▸ **What needs to be done**:
When you find the line with "The image size is (1042, 542)." among the records below, reproduce it and each line after it exactly, ending with the line with "You are a computer-use agent. Viewport: 780px".

▸ **Data records**:
■ ■ ■ ■ ■

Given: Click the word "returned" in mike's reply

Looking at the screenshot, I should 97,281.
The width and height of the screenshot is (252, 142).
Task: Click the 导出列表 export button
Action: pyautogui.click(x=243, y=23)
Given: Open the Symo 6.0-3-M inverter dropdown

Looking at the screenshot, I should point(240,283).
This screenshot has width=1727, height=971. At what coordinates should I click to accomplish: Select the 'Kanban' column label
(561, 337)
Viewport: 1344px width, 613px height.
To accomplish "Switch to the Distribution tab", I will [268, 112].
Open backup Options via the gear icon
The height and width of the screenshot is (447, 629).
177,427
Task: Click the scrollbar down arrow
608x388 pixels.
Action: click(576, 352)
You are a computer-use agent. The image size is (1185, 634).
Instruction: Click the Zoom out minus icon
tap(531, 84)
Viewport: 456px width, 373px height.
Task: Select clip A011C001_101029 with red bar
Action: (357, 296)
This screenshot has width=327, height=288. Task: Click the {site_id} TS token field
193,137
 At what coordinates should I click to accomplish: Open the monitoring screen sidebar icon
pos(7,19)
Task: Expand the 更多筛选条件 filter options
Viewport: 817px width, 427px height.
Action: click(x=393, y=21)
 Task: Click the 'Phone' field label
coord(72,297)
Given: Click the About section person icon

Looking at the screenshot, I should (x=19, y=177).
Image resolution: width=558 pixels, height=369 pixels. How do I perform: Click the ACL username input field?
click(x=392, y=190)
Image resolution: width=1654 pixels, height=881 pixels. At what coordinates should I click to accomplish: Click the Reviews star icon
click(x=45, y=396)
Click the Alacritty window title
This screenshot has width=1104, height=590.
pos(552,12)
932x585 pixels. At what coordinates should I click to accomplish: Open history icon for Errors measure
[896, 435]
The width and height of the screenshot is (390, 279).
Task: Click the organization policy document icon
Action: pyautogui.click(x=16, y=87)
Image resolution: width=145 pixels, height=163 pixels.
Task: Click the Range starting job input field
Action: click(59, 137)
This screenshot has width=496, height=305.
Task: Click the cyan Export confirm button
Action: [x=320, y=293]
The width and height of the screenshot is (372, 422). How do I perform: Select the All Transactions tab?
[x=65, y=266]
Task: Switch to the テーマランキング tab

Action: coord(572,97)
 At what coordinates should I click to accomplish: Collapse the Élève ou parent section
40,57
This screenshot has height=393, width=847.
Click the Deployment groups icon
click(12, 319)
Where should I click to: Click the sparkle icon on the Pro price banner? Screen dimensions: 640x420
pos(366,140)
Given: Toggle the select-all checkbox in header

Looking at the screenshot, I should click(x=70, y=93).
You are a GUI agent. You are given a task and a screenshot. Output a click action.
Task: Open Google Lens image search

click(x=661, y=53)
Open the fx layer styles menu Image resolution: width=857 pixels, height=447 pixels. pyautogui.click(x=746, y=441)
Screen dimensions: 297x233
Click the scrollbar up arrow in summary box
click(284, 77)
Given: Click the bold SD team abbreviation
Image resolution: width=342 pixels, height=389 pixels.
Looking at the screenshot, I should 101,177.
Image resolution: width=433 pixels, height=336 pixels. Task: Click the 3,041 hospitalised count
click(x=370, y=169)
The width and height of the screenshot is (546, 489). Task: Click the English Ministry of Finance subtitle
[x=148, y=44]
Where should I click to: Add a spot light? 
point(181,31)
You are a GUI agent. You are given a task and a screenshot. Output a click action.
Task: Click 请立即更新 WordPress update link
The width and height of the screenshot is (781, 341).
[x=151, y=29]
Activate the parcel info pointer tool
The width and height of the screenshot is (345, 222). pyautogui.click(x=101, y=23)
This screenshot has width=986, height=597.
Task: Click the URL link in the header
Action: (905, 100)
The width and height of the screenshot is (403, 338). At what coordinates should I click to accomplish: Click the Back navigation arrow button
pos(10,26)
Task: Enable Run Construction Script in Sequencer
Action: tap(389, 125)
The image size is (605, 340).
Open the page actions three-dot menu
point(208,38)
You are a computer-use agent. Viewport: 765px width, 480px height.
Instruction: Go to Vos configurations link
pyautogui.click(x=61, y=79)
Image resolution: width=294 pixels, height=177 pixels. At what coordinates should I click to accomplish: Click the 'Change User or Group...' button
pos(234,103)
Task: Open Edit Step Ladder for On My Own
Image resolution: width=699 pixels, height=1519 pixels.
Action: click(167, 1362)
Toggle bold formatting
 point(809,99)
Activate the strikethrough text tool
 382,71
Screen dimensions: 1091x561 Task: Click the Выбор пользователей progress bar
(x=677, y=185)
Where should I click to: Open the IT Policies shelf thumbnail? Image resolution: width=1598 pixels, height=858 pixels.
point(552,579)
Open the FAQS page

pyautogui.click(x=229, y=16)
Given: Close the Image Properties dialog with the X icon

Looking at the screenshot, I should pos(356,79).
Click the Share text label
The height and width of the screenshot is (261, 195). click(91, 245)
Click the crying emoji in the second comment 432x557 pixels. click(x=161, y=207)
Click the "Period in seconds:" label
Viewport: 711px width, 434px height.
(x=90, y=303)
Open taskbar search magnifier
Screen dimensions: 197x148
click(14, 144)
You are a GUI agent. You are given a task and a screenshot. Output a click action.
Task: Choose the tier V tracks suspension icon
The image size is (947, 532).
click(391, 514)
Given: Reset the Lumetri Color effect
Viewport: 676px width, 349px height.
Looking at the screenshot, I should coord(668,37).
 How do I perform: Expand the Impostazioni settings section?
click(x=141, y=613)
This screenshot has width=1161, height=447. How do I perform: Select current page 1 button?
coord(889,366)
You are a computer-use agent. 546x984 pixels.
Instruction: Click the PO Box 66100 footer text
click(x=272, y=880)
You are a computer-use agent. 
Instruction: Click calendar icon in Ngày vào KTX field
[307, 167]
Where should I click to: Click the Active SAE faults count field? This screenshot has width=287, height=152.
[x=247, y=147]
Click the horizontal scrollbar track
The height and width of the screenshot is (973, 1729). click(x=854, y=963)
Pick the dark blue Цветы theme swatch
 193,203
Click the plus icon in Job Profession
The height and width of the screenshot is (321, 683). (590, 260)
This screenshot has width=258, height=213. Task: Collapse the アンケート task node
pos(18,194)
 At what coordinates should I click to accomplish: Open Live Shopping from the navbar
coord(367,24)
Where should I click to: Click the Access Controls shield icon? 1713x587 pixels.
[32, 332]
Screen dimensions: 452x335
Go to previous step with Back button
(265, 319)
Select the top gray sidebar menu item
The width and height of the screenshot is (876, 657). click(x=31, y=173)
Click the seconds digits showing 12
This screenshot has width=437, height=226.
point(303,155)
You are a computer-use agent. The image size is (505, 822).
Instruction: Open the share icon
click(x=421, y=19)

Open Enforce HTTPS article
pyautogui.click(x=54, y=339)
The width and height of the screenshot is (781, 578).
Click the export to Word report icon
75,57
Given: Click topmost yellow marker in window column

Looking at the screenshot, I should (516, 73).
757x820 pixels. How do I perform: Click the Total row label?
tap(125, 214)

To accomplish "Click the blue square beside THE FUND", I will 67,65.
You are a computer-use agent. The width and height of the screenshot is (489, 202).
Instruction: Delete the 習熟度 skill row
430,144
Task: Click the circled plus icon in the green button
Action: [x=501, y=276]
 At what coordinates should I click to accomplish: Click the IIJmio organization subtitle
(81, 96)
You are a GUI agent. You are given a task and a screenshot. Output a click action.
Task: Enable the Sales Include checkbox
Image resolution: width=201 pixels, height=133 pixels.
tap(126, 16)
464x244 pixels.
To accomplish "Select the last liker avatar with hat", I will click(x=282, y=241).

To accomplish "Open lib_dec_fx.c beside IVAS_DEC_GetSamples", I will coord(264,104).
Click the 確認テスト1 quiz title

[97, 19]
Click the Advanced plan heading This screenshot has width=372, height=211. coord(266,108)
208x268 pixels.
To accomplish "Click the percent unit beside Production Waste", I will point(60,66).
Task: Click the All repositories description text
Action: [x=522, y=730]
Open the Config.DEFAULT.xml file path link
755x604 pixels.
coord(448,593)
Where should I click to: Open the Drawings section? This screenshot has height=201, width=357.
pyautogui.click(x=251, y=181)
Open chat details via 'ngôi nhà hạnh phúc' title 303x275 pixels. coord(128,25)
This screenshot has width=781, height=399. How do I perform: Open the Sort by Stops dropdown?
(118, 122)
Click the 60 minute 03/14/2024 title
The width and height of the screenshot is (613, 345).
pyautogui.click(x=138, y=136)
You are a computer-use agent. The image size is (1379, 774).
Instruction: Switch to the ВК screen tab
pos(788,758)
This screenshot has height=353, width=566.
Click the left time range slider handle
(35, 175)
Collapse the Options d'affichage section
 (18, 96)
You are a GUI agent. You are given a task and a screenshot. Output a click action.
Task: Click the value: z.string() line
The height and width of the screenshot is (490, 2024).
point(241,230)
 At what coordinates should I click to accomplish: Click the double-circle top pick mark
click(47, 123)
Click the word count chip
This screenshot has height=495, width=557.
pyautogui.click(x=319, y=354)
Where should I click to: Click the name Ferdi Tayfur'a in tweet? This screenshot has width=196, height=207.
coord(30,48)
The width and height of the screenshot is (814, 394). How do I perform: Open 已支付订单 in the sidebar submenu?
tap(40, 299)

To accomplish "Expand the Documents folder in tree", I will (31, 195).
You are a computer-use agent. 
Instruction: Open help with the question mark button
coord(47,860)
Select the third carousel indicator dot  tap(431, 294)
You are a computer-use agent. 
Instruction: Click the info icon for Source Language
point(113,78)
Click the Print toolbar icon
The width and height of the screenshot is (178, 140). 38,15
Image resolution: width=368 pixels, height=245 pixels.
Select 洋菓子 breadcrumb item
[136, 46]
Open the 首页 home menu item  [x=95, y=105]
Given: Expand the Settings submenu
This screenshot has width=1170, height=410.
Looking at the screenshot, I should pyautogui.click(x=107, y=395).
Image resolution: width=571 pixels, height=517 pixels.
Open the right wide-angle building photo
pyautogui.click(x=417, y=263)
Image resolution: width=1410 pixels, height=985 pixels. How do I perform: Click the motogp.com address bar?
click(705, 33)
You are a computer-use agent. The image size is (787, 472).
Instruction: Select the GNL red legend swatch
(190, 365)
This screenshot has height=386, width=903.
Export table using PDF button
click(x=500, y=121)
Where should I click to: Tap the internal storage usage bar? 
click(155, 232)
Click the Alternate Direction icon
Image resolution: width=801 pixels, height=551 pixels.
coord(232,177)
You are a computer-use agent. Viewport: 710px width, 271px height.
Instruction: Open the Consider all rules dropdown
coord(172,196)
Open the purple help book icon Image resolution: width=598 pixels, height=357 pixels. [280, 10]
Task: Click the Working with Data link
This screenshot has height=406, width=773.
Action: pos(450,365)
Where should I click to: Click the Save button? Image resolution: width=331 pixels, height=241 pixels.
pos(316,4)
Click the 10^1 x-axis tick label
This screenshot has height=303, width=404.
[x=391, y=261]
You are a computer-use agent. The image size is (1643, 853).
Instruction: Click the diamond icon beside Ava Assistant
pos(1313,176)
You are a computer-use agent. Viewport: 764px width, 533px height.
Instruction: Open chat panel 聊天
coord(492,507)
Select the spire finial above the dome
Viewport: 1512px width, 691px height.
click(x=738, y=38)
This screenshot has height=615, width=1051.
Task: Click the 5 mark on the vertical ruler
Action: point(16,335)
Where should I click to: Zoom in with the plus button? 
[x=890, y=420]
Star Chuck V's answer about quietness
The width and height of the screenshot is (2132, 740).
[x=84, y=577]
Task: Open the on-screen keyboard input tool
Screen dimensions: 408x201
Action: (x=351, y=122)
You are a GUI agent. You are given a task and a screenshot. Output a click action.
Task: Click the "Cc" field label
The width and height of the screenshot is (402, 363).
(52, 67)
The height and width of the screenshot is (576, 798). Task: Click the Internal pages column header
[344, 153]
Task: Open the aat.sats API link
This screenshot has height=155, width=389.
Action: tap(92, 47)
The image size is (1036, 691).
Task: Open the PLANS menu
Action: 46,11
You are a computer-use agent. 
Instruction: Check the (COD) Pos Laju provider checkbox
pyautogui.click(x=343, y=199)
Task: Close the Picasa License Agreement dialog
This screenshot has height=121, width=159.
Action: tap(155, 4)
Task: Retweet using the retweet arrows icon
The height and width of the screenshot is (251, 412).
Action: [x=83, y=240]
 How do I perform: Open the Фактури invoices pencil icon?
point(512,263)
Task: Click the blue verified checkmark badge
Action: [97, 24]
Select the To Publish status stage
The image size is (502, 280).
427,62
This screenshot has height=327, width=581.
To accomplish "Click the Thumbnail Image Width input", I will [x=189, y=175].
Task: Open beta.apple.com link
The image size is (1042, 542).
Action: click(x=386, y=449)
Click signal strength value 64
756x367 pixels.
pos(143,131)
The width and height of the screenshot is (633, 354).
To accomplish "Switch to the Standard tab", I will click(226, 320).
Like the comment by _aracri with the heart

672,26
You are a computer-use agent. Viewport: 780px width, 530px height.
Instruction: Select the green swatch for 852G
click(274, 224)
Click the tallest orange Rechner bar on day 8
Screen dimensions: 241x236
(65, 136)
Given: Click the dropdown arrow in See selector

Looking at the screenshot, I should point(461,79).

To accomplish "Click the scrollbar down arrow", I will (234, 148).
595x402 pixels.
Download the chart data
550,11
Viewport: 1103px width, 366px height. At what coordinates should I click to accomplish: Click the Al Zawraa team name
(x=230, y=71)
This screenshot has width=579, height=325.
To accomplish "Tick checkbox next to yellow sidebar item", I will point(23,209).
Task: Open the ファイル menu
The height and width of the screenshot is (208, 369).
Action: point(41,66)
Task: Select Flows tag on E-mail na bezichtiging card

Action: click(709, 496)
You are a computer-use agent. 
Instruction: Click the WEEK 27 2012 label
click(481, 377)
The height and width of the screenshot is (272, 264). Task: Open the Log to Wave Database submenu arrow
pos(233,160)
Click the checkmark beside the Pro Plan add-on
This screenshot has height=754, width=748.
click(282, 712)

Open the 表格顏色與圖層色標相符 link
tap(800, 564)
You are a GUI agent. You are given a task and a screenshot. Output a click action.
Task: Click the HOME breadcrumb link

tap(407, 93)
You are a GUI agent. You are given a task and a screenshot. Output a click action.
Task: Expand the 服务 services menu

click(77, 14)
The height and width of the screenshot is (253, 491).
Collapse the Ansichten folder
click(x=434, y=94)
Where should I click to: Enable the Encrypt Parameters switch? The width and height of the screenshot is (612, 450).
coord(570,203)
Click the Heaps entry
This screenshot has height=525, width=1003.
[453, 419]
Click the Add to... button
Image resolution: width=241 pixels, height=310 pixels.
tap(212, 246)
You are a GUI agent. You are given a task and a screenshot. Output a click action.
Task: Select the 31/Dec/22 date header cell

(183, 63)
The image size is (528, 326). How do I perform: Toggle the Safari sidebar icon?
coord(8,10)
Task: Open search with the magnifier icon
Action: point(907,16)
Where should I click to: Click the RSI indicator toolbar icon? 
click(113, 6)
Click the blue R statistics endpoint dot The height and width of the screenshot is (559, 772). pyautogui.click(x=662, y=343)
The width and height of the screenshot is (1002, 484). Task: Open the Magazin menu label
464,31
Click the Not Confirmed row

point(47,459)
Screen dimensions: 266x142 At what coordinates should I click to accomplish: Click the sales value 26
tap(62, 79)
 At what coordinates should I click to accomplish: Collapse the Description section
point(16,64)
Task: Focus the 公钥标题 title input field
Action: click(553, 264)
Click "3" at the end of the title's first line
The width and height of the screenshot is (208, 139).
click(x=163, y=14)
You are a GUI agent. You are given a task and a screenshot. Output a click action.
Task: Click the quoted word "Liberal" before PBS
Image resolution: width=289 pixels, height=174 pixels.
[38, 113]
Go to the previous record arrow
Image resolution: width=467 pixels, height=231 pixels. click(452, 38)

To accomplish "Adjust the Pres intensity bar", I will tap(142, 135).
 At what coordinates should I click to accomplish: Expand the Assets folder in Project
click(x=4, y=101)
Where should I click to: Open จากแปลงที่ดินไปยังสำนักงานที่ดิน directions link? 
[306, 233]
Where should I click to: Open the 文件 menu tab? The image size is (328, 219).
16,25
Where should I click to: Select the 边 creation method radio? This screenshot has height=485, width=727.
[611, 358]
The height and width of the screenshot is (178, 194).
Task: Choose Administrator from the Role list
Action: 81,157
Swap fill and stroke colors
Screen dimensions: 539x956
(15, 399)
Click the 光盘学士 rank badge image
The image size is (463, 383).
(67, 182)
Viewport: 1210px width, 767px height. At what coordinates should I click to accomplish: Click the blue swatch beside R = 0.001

■ ■ ■ ■ ■

▸ **Finished task**:
The image size is (1042, 542).
Action: click(x=386, y=449)
Click signal strength value 64
756x367 pixels.
pos(143,131)
The width and height of the screenshot is (633, 354).
To accomplish "Switch to the Standard tab", I will click(226, 320).
Like the comment by _aracri with the heart

672,26
You are a computer-use agent. Viewport: 780px width, 530px height.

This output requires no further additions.